Interesting. There were clearly two "layers" of material that were present when I removed what I did - the "outer", thin, painted one, and an underlying, thicker, unpainted and very rusty one. So, am I mistaken in that the two come as a joined unit? DugIn
 






You can only get the outers. No one makes an aftermarket inner rocker. You need to fab up your own, or go without it.
 






Understood. The rusted inners seemed to be curved to match the shape of the outers. However, could one "get by" with either square or rectangular tubing, or angle iron, inside the rocker panel cavity, and achieve the same support? DugIn
 






Whoever said the inners are non-structural and are no big deal are completely and totally uninformed.
 






MONMIX: my concern exactly, so any suggestions as to what is best to do when the inners are rotted out and replacements aren't available? I've considered bolting on square steel tubing within the rocker panel cavity, and then hanging replacement rocker panels over them. Would this work? DugIn
 






MONMIX: my concern exactly, so any suggestions as to what is best to do when the inners are rotted out and replacements aren't available? I've considered bolting on square steel tubing within the rocker panel cavity, and then hanging replacement rocker panels over them. Would this work? DugIn
For a daily driver?

Unitised body (which is what is sitting on the full frame ) is designed to act as a complete unit. That designs intent is to channel the energy you might experience in a collision and direct that energy around the passenger compartment at certain points and completely absorb the energy at other points. Everything works in conjunction with everything else. Making part A stronger than it is meant to be may be equally as detrimental as making part B weaker than it should be.
Any altercations WILL affect the vehicle's ability to perform as designed in a collision. How much it will effect it, I can't answer. If I am taking my kids to school in this vehicle, that is not a chance I would be interested in taking. Personally.

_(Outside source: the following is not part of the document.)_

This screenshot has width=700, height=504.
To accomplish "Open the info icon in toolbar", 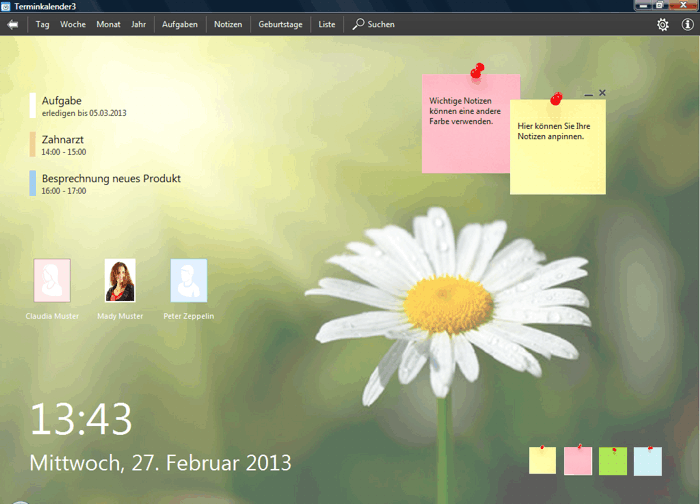I will click(x=687, y=24).
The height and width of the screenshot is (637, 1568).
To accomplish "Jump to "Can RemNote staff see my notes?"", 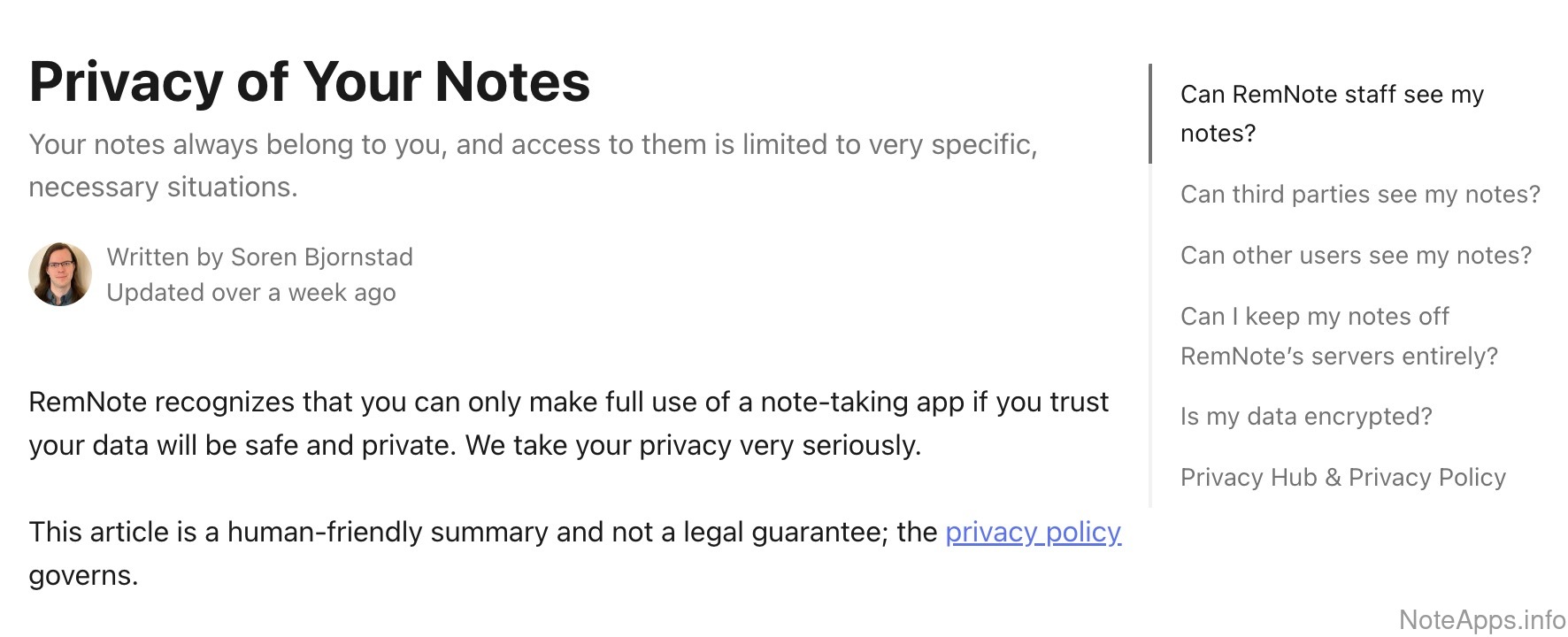I will click(1331, 113).
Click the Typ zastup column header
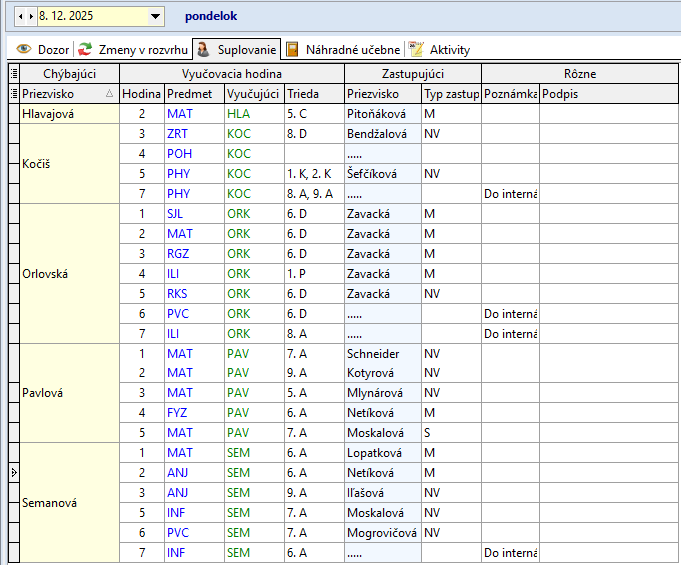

To answer your question, what is "best" would be sell it, trade it, scrap it. In my professional opinion, that is what is best. ( by definition )
Otherwise you could attempt to recreate the size, shape and thickness of what used to be there and attempt to weld it in in the factory locations at the factory seams.

Beyond that, bolting in tubing or channeling or what have you, just becomes shortcut taking, and risk. You can, and yes it is possible, and the results just might be fine, but then again they might not.

Rust is an iceberg. You only see the tip. Whatever rust you see, cout on there being 3 times as much that you don't see. Finding something solid to bolt to or weld to would be an additional challenge.